EXERCISE AIM. In the entries below, how many lines contain the string "white"? State the number and nothing else.

== EXTRACTED ENTRIES

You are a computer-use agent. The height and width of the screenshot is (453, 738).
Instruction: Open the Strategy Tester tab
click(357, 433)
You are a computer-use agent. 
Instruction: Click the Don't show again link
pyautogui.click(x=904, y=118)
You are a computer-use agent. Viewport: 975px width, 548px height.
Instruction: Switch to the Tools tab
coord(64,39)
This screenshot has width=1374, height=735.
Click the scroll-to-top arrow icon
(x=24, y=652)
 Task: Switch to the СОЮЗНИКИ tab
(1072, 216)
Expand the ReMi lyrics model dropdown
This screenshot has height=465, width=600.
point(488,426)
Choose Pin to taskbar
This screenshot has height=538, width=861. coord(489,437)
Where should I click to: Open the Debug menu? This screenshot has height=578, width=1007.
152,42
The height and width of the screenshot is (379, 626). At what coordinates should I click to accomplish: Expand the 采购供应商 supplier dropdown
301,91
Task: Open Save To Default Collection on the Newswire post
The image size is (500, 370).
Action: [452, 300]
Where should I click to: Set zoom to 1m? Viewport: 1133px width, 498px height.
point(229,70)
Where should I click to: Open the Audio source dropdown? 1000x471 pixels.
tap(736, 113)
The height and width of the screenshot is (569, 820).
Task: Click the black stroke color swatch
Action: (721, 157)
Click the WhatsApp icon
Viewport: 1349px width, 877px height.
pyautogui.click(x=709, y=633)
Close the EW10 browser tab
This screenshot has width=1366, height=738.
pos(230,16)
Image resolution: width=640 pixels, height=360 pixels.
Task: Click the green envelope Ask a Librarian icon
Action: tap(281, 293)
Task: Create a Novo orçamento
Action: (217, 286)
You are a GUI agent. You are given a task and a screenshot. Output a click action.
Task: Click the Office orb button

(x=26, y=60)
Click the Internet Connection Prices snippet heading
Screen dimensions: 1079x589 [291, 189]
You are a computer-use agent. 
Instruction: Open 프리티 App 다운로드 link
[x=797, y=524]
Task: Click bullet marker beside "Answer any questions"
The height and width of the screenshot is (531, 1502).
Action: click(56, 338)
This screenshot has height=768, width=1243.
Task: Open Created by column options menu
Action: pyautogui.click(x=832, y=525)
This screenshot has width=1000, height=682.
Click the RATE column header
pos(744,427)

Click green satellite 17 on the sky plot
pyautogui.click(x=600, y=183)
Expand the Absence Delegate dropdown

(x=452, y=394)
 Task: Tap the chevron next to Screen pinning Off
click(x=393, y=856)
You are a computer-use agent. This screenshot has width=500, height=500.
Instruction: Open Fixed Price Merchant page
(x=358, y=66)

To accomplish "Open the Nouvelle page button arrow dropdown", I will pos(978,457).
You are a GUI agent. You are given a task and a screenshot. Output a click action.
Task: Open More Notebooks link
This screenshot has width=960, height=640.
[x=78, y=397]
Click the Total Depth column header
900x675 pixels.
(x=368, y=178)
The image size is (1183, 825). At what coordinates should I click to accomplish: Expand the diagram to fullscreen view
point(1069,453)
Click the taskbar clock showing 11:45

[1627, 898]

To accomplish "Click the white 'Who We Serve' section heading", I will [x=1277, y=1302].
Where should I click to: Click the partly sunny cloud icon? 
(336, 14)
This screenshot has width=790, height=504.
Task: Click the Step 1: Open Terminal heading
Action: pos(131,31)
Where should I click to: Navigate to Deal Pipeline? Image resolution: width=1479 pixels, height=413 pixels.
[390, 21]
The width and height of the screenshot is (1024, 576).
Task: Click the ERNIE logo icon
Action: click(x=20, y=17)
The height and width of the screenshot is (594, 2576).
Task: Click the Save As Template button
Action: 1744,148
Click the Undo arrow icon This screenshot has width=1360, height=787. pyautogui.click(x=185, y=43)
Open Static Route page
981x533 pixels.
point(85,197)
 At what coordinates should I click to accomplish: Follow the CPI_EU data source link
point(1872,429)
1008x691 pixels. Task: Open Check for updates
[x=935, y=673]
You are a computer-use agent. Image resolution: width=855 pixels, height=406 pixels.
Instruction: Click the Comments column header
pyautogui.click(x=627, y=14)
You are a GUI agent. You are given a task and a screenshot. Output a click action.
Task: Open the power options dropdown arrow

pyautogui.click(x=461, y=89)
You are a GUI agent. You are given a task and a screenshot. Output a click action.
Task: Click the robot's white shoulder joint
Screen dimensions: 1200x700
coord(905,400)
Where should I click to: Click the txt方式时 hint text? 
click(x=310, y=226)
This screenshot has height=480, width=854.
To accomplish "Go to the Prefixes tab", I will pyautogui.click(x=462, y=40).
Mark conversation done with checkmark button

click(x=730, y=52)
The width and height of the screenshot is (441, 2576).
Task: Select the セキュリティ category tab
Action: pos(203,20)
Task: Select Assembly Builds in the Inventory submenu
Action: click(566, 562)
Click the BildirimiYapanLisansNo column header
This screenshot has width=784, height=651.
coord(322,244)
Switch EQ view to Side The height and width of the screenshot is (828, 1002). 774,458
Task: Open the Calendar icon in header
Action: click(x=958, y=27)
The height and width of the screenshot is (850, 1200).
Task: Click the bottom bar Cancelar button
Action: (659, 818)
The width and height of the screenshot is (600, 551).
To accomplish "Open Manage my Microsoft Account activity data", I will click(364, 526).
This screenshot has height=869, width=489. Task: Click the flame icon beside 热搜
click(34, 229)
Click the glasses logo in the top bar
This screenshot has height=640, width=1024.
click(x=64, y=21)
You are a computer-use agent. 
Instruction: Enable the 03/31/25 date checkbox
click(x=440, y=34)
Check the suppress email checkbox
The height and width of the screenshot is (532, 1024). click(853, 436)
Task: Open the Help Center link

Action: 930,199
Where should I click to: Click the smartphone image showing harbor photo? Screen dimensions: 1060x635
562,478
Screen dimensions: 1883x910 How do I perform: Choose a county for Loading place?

====

SOLUTION TO THE PROBLEM. 2